We have to mix it between what appeals to the masses and the minority, find new spaces to play or reinvent existing ones, and aim for memorability and meaning over just being relevant.
Adland needs to broaden its own horizons
At Hearts & Science we take a ‘3D’ approach to audiences, combining behavioural, attitudinal and motivational datasets to understand and enrich audience profiling. There’s a link here that goes beyond just audiences, however. Taking a multifaceted approach should apply to broadening our world-views too. We need to look beyond our screens, and we must build greater diversity into our agencies – not just considering people’s backgrounds, but their cultural tastes and pursuits too.
Geography is also important.

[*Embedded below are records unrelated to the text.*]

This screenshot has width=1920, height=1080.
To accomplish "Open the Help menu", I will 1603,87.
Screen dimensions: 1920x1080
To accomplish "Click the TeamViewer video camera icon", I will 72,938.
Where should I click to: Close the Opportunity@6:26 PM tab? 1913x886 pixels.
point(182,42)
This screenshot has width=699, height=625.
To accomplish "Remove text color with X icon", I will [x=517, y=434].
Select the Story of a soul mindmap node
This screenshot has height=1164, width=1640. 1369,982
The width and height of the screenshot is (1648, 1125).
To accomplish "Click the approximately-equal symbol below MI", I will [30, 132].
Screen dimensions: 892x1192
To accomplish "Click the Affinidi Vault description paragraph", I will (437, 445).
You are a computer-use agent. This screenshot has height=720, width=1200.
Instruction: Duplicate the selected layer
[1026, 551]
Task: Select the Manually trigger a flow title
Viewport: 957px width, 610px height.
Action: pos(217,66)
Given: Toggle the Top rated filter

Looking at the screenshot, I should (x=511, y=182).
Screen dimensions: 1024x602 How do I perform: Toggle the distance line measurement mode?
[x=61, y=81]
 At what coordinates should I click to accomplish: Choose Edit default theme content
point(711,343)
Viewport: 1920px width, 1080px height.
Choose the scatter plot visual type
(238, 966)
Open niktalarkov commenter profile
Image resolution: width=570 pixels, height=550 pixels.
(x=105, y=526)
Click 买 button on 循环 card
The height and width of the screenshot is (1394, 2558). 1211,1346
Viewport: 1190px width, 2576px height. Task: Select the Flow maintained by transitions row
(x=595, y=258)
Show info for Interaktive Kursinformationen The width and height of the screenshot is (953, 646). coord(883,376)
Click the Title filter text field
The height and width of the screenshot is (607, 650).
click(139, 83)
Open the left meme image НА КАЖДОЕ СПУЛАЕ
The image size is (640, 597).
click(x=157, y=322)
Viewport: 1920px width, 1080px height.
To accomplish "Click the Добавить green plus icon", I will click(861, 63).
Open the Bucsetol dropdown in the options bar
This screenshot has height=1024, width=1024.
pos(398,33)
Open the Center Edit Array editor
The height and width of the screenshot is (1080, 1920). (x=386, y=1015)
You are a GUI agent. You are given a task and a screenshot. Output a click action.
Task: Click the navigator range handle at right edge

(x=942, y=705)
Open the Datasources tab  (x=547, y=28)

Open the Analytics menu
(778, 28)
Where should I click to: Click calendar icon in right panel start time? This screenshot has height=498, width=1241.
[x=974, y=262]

Eighty-five per cent of the UK population live outside London, yet 85% of the communications industry is based in the capital. So to ensure brands don’t become blands, we need to widen the lens – like Outsiders Insight does – to understand harder-to-reach and underrepresented people to create brilliant, interesting work.
We should also be data inspired, not just data-led; and we must not consider the ‘rules of marketing’ as rules at all; rather they should be starting principles that set a guiding trajectory towards creative and strategic ideas.
We get these things right, and we can express our own difference through the work we do and make our clients stand out from the crowd.